• DIRECTIONS FOR THIS TASK
Each entry that follows should be retyped in full and exactly.

-- RECORDS PROVIDED follows --

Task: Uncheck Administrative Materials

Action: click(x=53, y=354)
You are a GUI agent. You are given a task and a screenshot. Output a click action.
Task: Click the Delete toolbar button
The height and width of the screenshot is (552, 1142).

-- RECORDS PROVIDED concluded --

• ANSWER BOX
Task: Uncheck Administrative Materials

Action: click(x=53, y=354)
You are a GUI agent. You are given a task and a screenshot. Output a click action.
Task: Click the Delete toolbar button
The height and width of the screenshot is (552, 1142).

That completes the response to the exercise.